The more I build around AI tools, the less I think the job is mainly about features in the old sense. The hard part is increasingly not whether a model can do something impressive in isolation. The hard part is how to structure the system around it so the result is useful, legible, and durable.

That is part of why tools like Claude Code and Codex feel so important to me. They shorten the loop between thought and artifact so dramatically that they expose a deeper question. If it is now cheap to prototype, scaffold, patch, test, and revise, what exactly becomes the scarce skill?

My answer is orchestration.
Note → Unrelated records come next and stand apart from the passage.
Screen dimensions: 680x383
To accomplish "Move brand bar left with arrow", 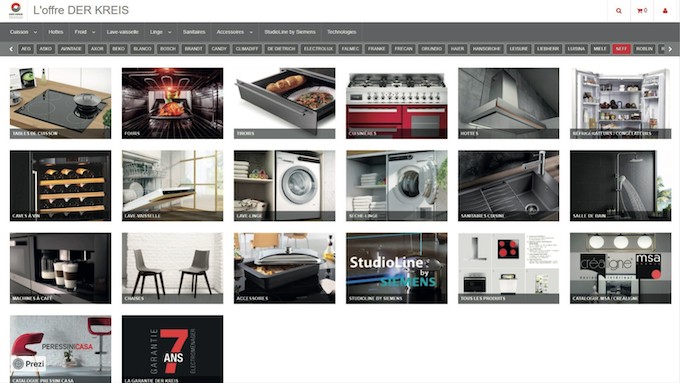I will 11,49.
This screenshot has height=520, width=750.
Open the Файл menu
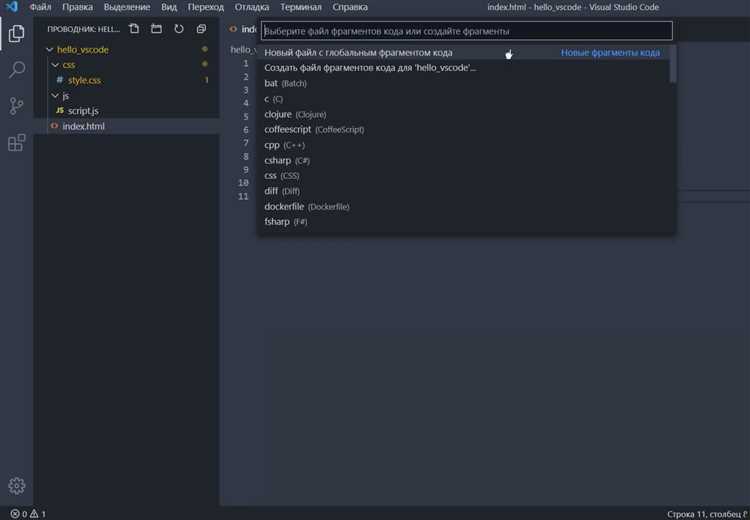[40, 7]
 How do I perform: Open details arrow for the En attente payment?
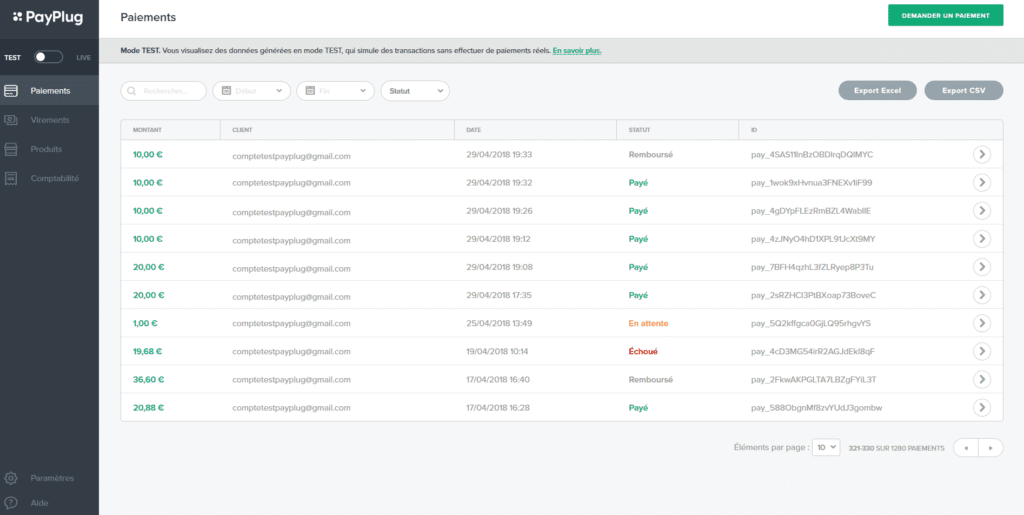point(982,323)
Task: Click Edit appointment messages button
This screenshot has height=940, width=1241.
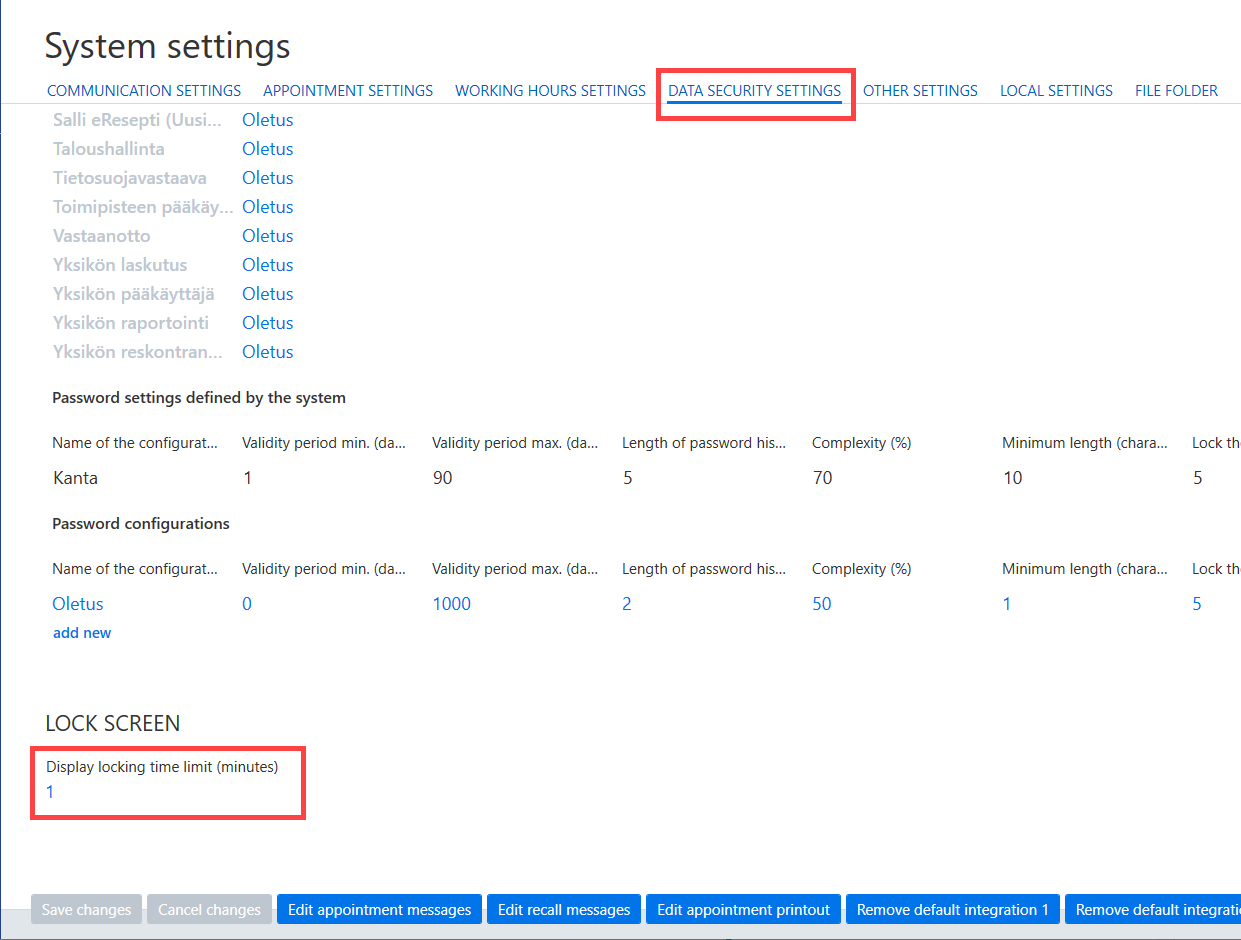Action: click(379, 910)
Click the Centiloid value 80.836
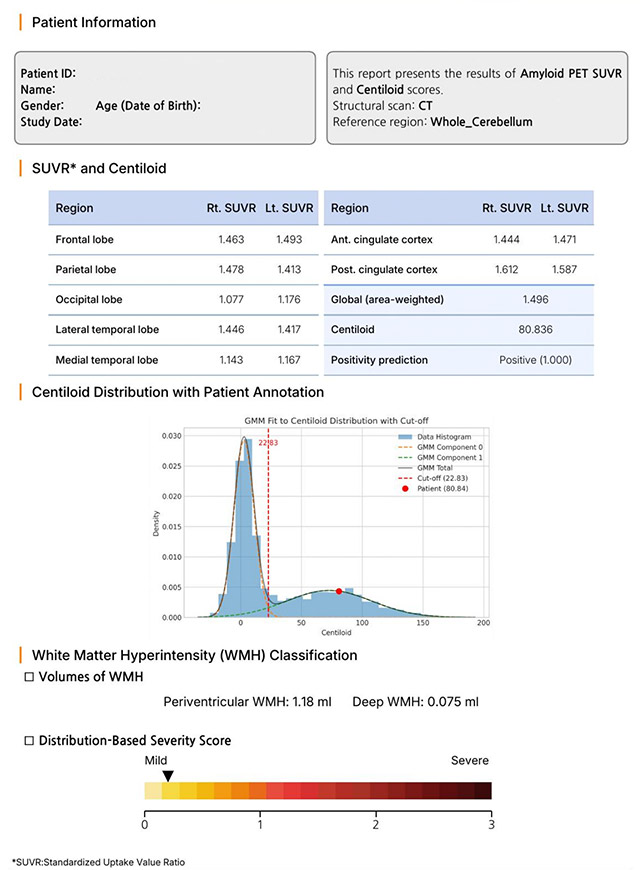This screenshot has height=870, width=640. (525, 328)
Not orchestration as a buzzword, but in the literal sense: deciding which tool does what, what stays deterministic, what gets delegated, where review happens, what the operator needs to see, and how the whole workflow stays coherent as it scales beyond one prompt and one response.
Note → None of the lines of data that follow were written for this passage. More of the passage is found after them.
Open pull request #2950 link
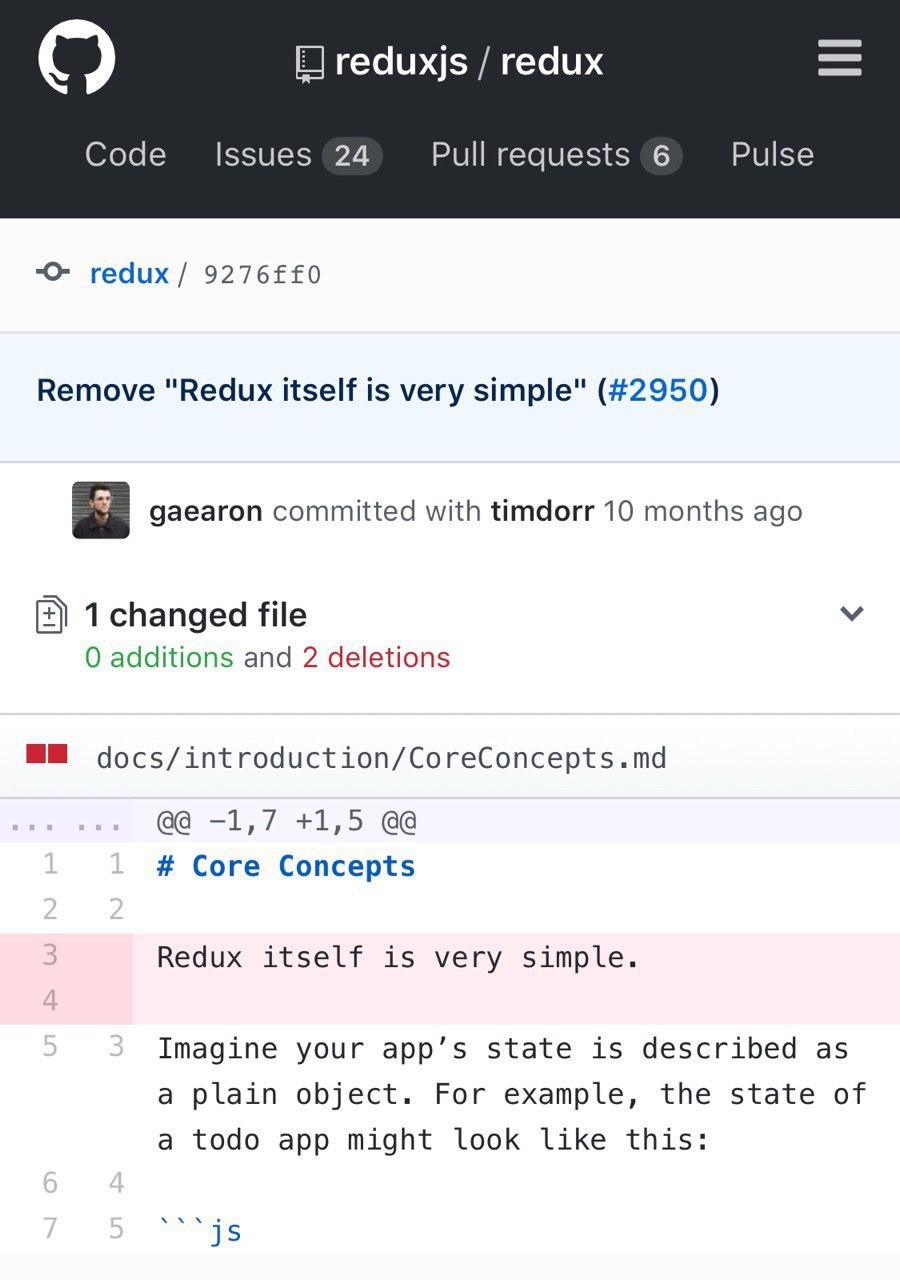The image size is (900, 1280). [x=658, y=389]
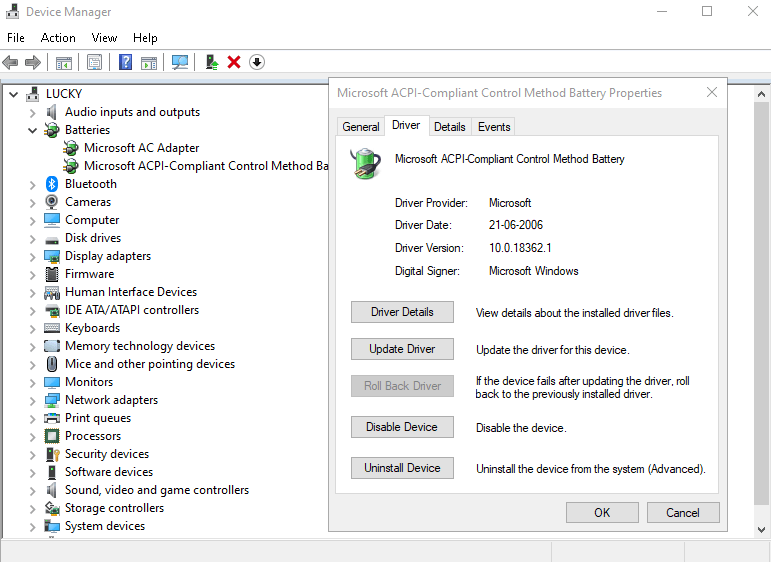Click the Help question mark toolbar icon
The image size is (771, 562).
pos(125,62)
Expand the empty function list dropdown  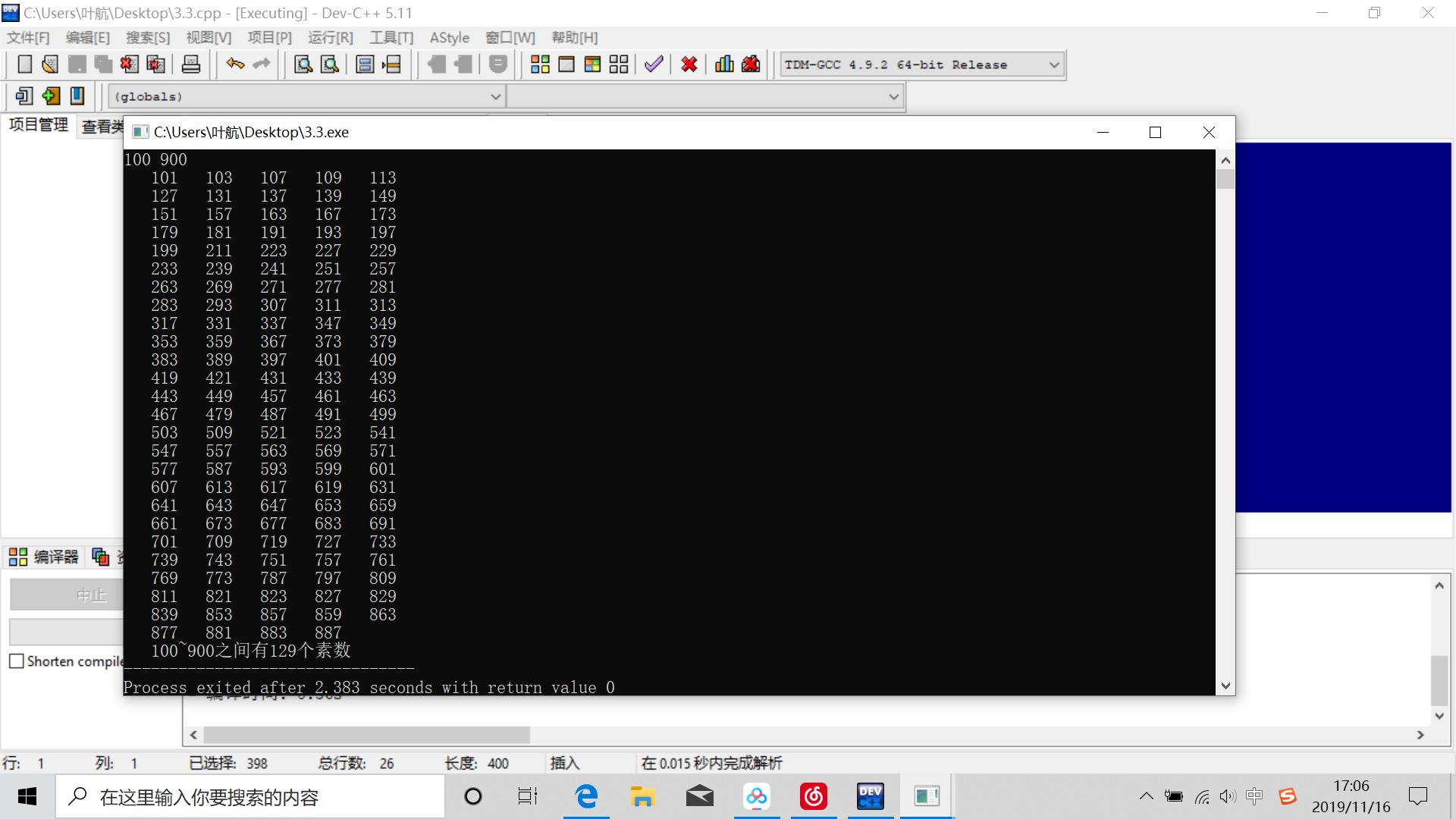click(893, 97)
That is why I think AI product work is becoming orchestration work. Once you can cheaply create artifacts, the role shifts toward system design. You start asking questions like:

What should this agent actually own?
What belongs in a reusable workflow instead of ad hoc chat?
Where does judgment stay human?
What proof does the system need before anyone should trust it?

I keep seeing this in my own work. A recruiting workspace becomes much more useful when it has a target dossier, a goal pack, proof assets, and a tracker instead of just a smart model call. A discoverability system becomes more useful when the writing, schema, profile JSON, project surfaces, and GitHub corroboration all point to the same story instead of existing as disconnected fragments.
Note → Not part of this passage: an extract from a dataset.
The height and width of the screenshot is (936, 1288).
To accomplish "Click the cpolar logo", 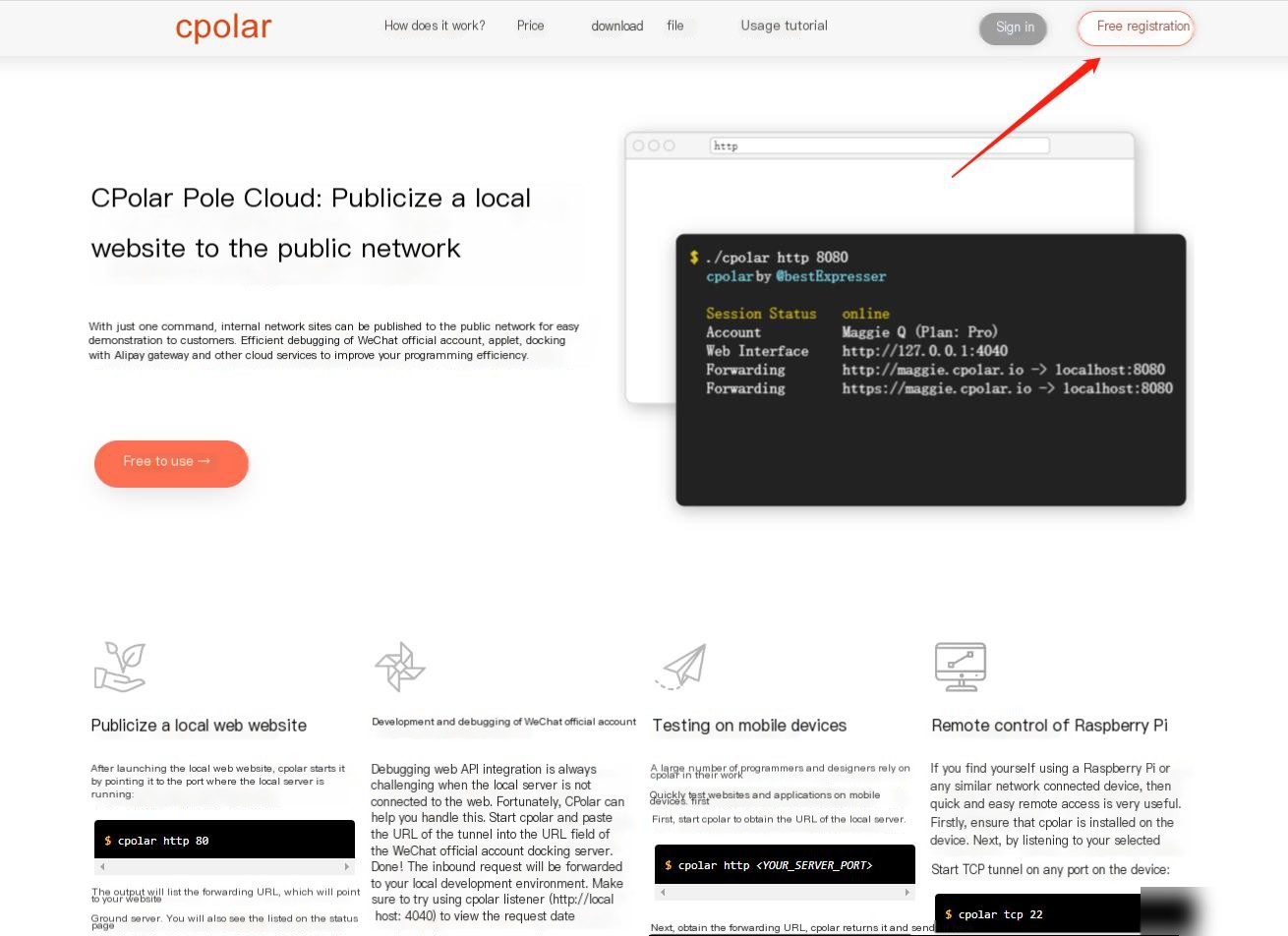I will (x=223, y=28).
None of that is impressive because an agent generated text. It is useful because the workflow was designed so the outputs compound. That feels much closer to product work than to prompt tinkering.

I think this matters especially for AI labs and AI-native teams. The fastest-moving teams will have no shortage of prototypes. What they will need is more judgment around which prototypes deserve structure, what internal tools should exist, what the operator experience should feel like, and where the system needs safeguards before it touches something important.

That is also why I do not think the right framing is generic PM theater dropped onto AI. The better framing is closer to product builder, product operator, or workflow-minded orchestrator. The job is not just to prioritize tasks. It is to create the conditions where a messy capability becomes a useful system.

In practice that means specs matter. Guardrails matter. Design systems matter. Clear proof surfaces matter. Small agent instructions matter. If you want multiple tools or agents to produce good work, you generally need a better operating environment, not just a smarter model.

I suspect that is one of the biggest shifts in software right now. The leverage is moving toward people who can orchestrate capability across tools, agents, and workflows without losing clarity. That is the layer I want to spend more time in.